I have a PHP script which is called with an ?img= parameter.
The value for that parameter is an (urlencoded) URL of an image.
My script checks, if that image is already stored at my server.
If not - it downloads it. After that it optionally resizes the image and sends it to STDOUT, i.e. back to the requesting browser, prepended with Content-Type and Last-modified headers:
Connection:close
Content-Type:image/jpeg
Date:Fri, 01 Jun 2012 08:28:30 GMT
Last-Modified:Fri, 01 Jun 2012 08:02:44 GMT
Server:Apache/2.2.15 (CentOS)
Transfer-Encoding:chunked
X-Powered-By:PHP/5.3.3
This is needed to workaround some crossdomain issues and works well for me since over a year:
However I'd like to add functionality to handle the incoming If-Modified-since header - to send a Not Modified 304 response.
My questions are:
1) Is that even possible in PHP, when run in Apache?
2) How to handle (i.e. parse and produce) the dates best in PHP here?
Bonus question) How to add a Content-Length header for the resized images?
My code is below (I've omitted the CURL-downloading part):
<?php
define('CACHE_DIR', '/var/www/cached_avatars/');
$img = urldecode($_GET['img']);
$cached = CACHE_DIR . md5($img);
# omitted downloading part for brevity
$readfh = fopen($cached, 'rb');
if ($readfh) {
flock($readfh, LOCK_SH);
$size = getimagesize($cached);
$w = $size[0];
$h = $size[1];
$type = $size[2];
$mime = $size['mime'];
# find the downscale factor to fit image into $maxw x $maxh
$scale = max($w / $maxw, $h / $maxh);
header('Content-Type: ' . $size['mime']);
header('Last-Modified: ' . gmdate('D, d M Y H:i:s T', filemtime($cached)));
$length = filesize($cached);
$buf = fread($readfh, $length);
fclose($readfh);
# the image is smaller than $maxw x $maxh, do not scale up
if ($scale <= 1) {
header('Content-Length: ' . $length);
print($buf);
return;
}
$tw = $w / $scale;
$th = $h / $scale;
$image = imagecreatefromstring($buf);
$thumb = imagecreatetruecolor($tw, $th);
imagecopyresampled($thumb, $image, 0, 0, 0, 0, $tw, $th, $w, $h);
imagedestroy($image);
# How to add Content-Length here, after image resizing?
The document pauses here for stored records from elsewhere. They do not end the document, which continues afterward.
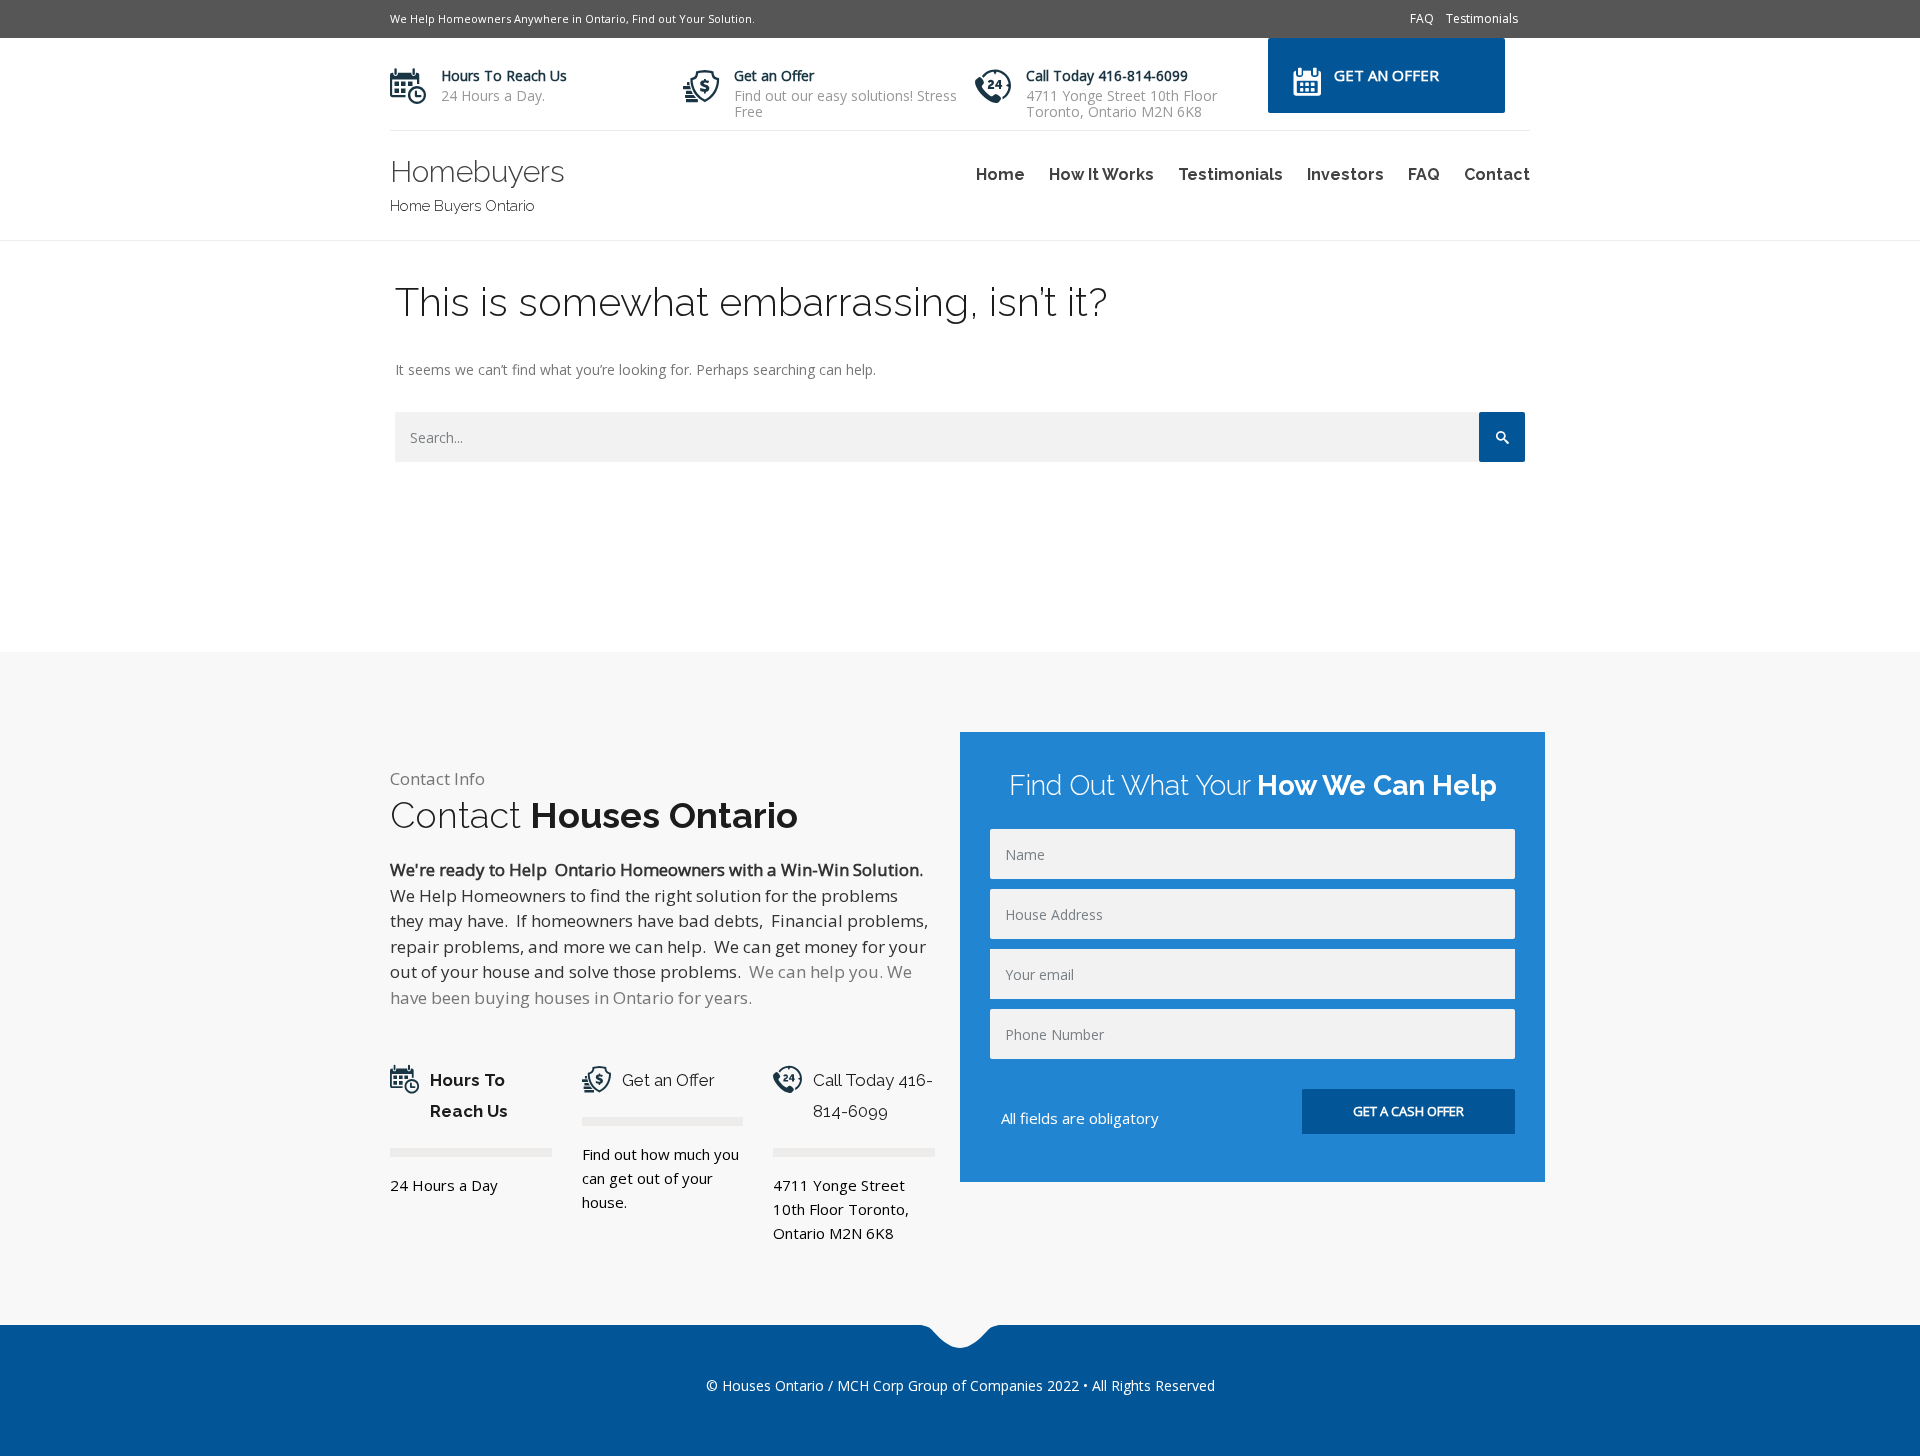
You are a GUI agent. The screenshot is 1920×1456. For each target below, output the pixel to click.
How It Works (1101, 174)
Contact (1497, 174)
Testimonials (1482, 18)
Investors (1345, 174)
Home (1000, 174)
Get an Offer (774, 75)
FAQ (1422, 18)
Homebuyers (477, 171)
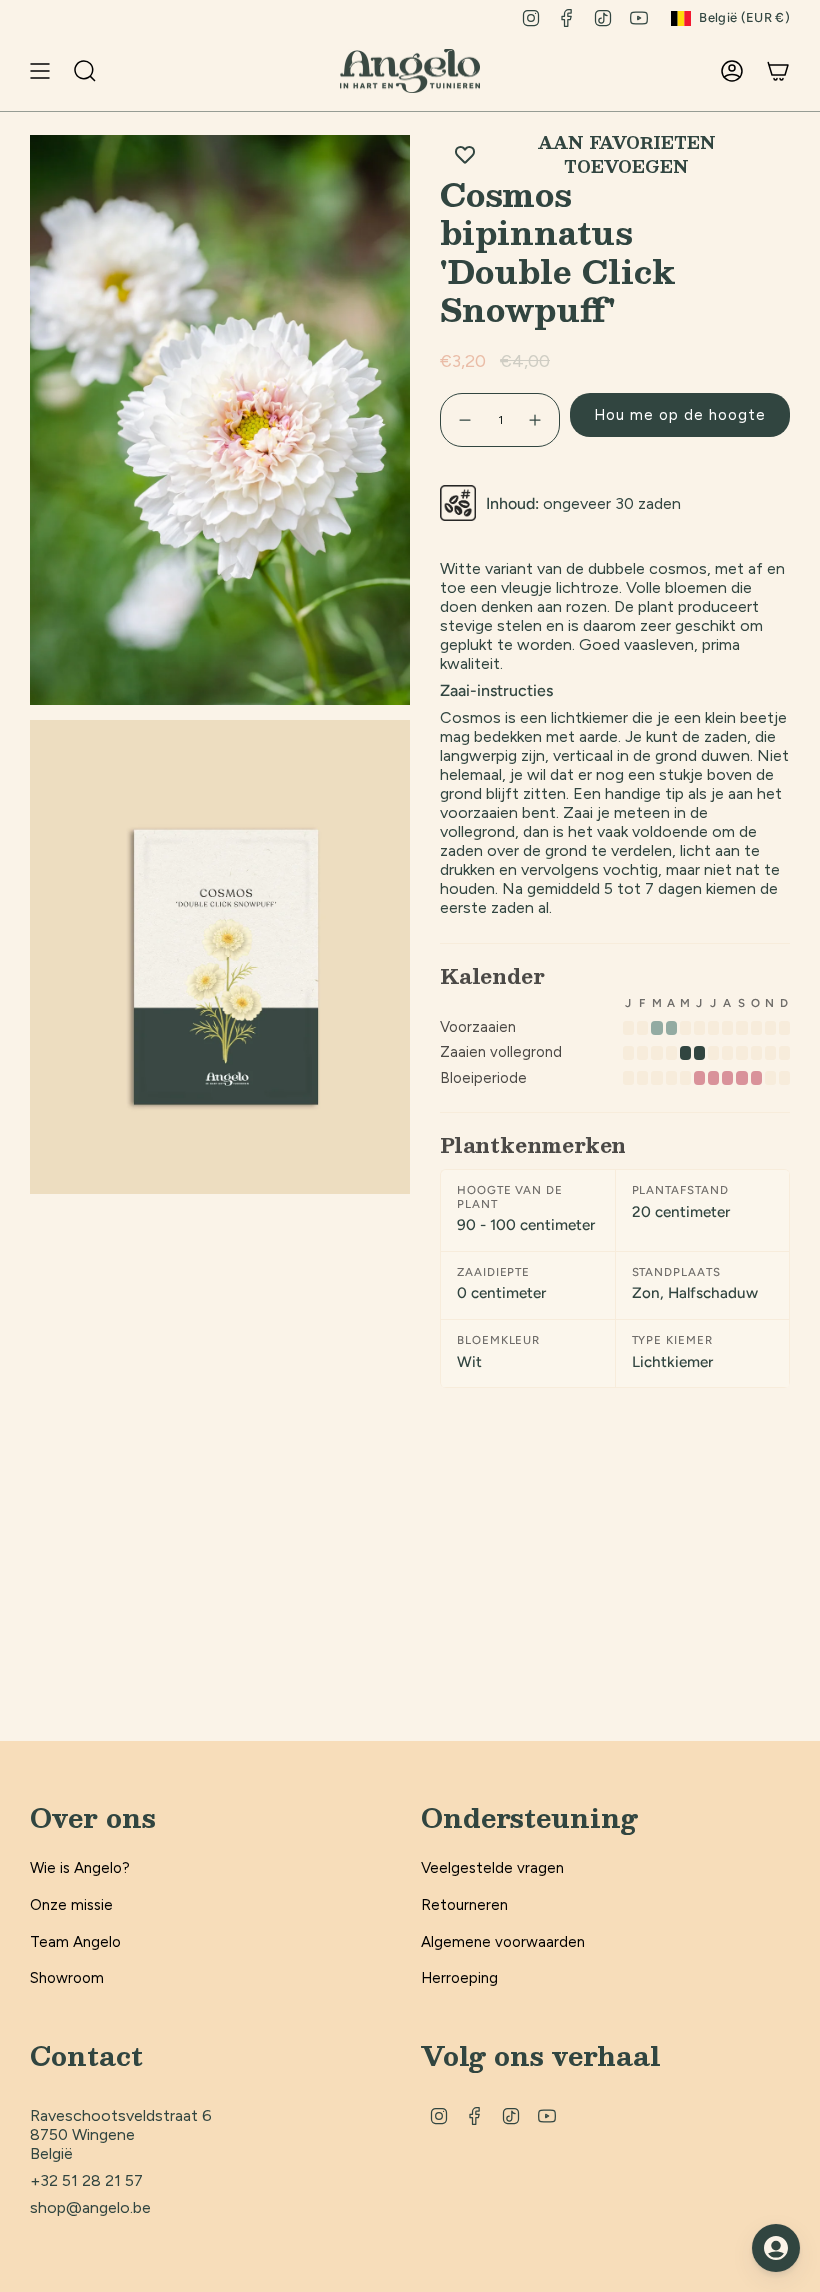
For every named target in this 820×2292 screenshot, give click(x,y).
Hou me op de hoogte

if (IMAGETYPE_JPEG == $type)
imagejpeg($thumb, null, 75);
else if (IMAGETYPE_PNG == $type)
imagepng($thumb, null, 9);
else if (IMAGETYPE_GIF == $type)
imagegif($thumb, null);
imagedestroy($thumb);
}
?>
This is definitely possible in PHP!
When the browser checks if there were modifications, it sends an If-Modified-Since
header; in PHP this value would be set inside $_SERVER['HTTP_IF_MODIFIED_SINCE']
.
To decode the date/time value (encoded using rfc822 I believe), you can just use strtotime()
, so:
if (isset($_SERVER['HTTP_IF_MODIFIED_SINCE']) &&
strtotime($_SERVER['HTTP_IF_MODIFIED_SINCE']) >= filemtime($localFileName))
{
header('HTTP/1.0 304 Not Modified');
exit;
}
Explanation: if the If-Modified-Since
header is sent by the browser AND the date/time is at least the modified date of the file you're serving, you write the "304 Not Modified" header and stop.
Otherwise, the script continues as per normal.